Un ecosistema de pagos próspero se basa en el uso de las API para facilitar las transacciones financieras digitales. La estandarización respalda la necesidad de transacciones rápidas y seguras para abordar la naturaleza impaciente de los consumidores, así como la capacidad de una empresa digital para adaptarse y crecer.

El estándar líder en la actualidad es FDX (Financial Data Exchange) y, a septiembre de 2021, cuenta con 22 millones de cuentas de consumidores que utilizan las API FDX para compartir datos financieros abiertos. En particular, esto ha resultado en un aumento significativo en el volumen de llamadas API, que se han disparado a 2 mil millones por mes. (Fuente: FinExtra)

Los informes recientes indican que las API, que impulsan desde pagos digitales hasta servicios de entretenimiento, actualmente suman alrededor de 200 millones. Para 2030, esa cifra podría llegar a 1.700 millones.

Los hallazgos de la investigación muestran que la cantidad de incidentes de seguridad de las API está creciendo cada año, muchas relacionadas a terceros como FinTechs.

Asegurar las API y proteger a los consumidores y a las compañías contra el fraude, es un enfoque cada vez más importante para las empresas digitales en todas las industrias, pero especialmente las de servicios financieros.

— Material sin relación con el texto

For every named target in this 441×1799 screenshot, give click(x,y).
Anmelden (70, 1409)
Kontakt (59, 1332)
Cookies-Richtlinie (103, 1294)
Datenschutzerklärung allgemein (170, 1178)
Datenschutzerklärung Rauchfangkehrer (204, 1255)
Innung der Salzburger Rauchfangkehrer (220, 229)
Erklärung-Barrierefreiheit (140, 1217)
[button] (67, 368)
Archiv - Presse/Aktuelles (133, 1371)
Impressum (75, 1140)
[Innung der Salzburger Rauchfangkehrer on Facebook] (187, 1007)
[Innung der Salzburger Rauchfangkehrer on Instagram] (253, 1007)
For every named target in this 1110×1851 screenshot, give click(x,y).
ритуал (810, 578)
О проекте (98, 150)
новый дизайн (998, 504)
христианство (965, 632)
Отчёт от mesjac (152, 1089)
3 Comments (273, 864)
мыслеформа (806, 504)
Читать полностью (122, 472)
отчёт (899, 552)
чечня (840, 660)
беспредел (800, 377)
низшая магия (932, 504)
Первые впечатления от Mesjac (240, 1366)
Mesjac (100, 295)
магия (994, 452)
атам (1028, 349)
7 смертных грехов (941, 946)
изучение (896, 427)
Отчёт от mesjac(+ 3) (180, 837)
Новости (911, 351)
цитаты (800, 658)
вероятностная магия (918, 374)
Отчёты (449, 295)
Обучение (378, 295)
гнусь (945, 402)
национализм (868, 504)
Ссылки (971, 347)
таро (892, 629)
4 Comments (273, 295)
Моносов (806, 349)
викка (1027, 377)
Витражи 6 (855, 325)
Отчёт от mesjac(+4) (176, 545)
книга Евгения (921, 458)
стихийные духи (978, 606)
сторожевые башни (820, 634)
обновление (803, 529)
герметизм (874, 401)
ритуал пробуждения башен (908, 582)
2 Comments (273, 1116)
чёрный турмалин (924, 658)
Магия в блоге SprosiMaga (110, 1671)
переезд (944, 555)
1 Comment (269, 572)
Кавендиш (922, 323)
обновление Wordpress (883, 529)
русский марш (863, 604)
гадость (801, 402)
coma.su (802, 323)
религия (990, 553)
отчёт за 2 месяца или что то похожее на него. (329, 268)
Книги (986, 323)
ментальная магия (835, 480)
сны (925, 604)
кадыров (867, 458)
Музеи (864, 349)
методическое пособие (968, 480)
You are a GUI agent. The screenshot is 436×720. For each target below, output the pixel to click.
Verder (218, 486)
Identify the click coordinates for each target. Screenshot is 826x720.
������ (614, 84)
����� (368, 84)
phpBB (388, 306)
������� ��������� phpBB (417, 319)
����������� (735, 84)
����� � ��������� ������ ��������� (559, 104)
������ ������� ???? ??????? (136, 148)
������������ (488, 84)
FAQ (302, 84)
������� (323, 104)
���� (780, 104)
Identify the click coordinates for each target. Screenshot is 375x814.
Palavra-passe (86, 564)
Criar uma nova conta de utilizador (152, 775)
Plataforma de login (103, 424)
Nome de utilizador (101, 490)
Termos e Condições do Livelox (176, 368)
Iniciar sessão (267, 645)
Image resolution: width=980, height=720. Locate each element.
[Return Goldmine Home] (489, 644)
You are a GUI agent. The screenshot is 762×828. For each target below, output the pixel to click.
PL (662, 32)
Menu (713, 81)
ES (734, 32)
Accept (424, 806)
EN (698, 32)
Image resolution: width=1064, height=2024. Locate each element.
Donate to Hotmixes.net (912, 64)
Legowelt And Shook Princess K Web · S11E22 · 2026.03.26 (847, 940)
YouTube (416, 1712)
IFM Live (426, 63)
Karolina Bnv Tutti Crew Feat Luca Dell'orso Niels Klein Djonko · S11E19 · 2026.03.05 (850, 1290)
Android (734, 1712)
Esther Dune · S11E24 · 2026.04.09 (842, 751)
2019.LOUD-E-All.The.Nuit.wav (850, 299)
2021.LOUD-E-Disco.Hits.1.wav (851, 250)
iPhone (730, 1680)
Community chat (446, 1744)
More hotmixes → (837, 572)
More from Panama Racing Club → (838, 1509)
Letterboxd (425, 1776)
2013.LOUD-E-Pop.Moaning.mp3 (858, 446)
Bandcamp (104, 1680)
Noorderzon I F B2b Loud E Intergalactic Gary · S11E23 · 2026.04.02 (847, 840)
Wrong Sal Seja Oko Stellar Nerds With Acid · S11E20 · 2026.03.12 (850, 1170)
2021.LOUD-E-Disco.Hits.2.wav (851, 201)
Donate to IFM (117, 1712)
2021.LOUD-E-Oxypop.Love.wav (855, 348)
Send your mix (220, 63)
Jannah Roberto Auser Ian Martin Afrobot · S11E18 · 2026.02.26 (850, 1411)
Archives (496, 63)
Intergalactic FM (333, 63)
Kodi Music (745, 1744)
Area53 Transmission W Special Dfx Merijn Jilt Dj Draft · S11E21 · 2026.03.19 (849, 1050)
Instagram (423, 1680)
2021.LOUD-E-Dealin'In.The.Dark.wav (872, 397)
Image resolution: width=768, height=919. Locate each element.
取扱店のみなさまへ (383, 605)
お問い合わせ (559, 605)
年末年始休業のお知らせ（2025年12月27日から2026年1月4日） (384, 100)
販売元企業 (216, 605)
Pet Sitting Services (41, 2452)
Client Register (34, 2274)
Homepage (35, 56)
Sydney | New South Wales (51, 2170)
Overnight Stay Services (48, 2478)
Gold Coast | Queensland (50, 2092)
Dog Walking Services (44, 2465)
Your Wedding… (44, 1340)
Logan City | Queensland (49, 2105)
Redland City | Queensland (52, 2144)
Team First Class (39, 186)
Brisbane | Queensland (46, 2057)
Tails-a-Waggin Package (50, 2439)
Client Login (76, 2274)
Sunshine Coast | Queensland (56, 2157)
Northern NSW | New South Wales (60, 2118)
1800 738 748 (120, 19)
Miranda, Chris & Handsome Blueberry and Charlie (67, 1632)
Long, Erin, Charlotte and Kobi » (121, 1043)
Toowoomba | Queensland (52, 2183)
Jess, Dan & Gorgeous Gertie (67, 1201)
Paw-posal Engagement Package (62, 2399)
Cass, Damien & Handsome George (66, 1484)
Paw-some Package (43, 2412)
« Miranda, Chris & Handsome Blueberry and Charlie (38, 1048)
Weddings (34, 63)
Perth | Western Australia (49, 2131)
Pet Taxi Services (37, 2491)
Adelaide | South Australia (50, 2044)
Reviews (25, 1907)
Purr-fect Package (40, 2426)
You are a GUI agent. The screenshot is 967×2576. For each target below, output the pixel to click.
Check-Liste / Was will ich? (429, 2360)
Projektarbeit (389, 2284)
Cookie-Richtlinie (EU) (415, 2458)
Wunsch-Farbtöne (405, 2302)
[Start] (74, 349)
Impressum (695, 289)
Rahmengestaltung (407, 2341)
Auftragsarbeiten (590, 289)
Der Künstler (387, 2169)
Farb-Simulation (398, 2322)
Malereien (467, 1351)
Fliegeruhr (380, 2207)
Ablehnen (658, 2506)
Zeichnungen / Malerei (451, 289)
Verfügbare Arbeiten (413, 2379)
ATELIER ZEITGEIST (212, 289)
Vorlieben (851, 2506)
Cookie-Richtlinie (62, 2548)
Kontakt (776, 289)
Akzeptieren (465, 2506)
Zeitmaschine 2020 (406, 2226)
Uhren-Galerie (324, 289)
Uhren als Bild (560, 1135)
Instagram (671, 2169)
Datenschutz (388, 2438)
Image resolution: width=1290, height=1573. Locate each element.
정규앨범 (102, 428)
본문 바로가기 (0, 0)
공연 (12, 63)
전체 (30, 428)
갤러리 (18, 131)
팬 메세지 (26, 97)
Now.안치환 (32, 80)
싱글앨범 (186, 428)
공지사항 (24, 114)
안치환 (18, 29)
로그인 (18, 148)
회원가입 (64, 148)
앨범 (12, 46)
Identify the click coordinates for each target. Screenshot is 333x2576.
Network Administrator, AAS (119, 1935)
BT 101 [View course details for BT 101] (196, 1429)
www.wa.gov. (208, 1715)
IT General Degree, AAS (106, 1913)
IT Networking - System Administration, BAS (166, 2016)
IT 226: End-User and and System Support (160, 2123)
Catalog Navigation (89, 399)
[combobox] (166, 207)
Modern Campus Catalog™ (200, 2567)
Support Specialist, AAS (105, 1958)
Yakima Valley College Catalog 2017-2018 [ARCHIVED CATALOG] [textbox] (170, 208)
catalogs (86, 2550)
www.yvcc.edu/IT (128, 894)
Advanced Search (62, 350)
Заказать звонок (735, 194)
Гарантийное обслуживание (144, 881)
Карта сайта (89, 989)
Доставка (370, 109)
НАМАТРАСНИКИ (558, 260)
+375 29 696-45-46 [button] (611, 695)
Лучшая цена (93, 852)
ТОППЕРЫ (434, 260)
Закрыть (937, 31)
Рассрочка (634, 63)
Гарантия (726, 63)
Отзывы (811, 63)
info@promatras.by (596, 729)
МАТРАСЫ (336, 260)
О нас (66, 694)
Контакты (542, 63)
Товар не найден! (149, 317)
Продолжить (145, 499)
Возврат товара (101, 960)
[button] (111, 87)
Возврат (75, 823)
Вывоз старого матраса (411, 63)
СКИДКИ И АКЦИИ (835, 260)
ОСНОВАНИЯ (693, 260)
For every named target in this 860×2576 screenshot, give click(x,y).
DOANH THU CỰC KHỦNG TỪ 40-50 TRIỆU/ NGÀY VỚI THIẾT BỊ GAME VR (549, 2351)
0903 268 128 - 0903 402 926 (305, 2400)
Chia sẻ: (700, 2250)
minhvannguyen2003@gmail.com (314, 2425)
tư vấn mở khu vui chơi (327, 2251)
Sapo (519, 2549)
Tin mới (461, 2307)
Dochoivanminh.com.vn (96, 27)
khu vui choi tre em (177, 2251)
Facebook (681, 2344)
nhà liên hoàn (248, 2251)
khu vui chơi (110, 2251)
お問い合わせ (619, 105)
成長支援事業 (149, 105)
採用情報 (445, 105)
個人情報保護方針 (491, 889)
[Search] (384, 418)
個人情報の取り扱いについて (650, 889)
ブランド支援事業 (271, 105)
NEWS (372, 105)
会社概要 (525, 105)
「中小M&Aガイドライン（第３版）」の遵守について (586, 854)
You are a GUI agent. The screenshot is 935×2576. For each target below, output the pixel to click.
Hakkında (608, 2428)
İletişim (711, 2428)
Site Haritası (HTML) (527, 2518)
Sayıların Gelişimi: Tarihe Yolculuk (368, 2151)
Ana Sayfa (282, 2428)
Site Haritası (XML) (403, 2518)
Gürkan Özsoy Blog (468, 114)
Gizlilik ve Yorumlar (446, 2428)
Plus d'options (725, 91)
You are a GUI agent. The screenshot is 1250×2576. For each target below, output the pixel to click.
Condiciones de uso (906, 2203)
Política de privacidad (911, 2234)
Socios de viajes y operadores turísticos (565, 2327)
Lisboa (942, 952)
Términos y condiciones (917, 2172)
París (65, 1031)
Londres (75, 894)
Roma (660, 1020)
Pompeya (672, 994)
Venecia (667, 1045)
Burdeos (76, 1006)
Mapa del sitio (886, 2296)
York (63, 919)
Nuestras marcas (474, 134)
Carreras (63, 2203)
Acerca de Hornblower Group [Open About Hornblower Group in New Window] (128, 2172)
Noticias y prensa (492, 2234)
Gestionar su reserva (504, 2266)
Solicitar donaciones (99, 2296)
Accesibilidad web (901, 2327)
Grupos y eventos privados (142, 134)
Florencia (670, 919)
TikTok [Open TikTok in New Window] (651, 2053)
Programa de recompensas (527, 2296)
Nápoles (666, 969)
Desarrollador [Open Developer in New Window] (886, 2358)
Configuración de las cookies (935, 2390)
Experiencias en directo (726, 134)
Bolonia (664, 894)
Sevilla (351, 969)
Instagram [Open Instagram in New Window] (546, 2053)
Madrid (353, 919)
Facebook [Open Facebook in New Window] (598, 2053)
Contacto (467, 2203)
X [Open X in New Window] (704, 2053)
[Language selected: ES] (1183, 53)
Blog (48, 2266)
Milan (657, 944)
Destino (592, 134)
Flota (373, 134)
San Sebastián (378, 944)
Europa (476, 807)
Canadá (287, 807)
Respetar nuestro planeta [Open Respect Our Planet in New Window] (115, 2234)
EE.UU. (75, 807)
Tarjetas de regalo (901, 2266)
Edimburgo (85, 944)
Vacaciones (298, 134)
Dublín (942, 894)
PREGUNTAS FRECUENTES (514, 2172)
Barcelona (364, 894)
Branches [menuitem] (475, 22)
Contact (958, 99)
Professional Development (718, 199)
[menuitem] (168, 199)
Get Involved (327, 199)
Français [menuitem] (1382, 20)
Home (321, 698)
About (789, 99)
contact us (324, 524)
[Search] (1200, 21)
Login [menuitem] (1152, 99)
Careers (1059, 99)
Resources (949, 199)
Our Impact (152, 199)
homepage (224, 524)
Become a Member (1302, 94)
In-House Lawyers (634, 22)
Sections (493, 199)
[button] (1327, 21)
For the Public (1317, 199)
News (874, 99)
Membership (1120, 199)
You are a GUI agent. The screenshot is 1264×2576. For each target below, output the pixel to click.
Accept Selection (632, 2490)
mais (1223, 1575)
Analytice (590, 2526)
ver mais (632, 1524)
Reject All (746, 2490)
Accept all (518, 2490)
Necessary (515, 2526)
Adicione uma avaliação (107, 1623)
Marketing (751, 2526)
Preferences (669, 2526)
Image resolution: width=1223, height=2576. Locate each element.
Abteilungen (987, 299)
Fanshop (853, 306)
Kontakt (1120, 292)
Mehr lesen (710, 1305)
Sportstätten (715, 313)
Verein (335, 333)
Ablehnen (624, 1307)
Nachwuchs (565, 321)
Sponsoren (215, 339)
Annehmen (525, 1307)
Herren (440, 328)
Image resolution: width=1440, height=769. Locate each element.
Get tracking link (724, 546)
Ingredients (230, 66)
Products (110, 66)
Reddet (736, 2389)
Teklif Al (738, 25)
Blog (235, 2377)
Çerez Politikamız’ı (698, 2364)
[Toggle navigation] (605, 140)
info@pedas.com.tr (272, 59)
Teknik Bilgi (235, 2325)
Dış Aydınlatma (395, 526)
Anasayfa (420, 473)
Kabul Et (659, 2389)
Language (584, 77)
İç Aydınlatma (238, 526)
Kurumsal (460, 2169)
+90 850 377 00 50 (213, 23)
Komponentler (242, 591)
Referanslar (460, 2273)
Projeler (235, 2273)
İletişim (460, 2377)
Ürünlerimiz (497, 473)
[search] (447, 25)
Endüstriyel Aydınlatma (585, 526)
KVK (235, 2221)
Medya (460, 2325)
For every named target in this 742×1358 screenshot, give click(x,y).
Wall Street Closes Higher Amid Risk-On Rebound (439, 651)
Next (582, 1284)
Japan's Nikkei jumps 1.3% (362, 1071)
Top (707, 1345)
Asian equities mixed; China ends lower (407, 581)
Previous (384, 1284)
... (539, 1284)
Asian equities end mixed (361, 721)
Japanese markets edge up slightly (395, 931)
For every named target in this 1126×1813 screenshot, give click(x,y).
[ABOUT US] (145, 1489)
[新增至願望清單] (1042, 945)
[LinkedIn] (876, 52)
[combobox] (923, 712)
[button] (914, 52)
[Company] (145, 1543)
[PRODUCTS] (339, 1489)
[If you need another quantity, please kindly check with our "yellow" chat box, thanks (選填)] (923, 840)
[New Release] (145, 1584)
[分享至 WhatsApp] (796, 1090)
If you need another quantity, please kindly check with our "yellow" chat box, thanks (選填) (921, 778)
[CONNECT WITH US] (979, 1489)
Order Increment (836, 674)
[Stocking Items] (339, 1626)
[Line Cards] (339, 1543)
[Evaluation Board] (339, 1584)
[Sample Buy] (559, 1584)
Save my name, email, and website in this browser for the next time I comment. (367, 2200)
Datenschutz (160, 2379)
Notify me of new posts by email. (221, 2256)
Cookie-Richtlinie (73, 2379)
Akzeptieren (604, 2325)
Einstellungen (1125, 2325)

Los diferentes equipos de desarrollo que trabajan en múltiples aplicaciones a menudo utilizan conjuntos de herramientas dispares. Eso significa que los equipos de seguridad tradicionales pueden no poseer un punto de control centralizado para hacer cumplir la seguridad. Esto requiere un conjunto estándar de herramientas para integrar los controles correctos en los procesos de desarrollo y gestión de las API.

La guía de soluciones de open banking de F5 proporciona un enfoque integral de las soluciones de F5. Además, FDX ha publicado extensas recomendaciones sobre los controles que deben implementarse para proteger de amenazas y riesgos, la información de las cuentas de los consumidores y la integridad del servicio. Estos controles incluyen:

• Seguridad del software: control de las 10 principales vulnerabilidades de OWASP y otras vulnerabilidades de software, incluida la implementación de un firewall de aplicaciones web (WAF).

• Seguridad de redes y sistemas.

• Seguridad operativa.

• Seguridad física.

• Continuidad comercial y recuperación ante desastres.

• Seguridad del proveedor.

• Patrones de diseño para authN / authZ que incluyen controles para el relleno de credenciales (cedential stuffing).

• Patrones para una arquitectura de puerta de enlace segura (SGA), incluidos los controles de seguridad API integrados en el portal API .

Es importante señalar que la defensa de los datos financieros, es cada vez más importante en una economía digital. Si bien es cierto que el riesgo de fraude para las empresas es considerable, el riesgo para los consumidores es aún mayor.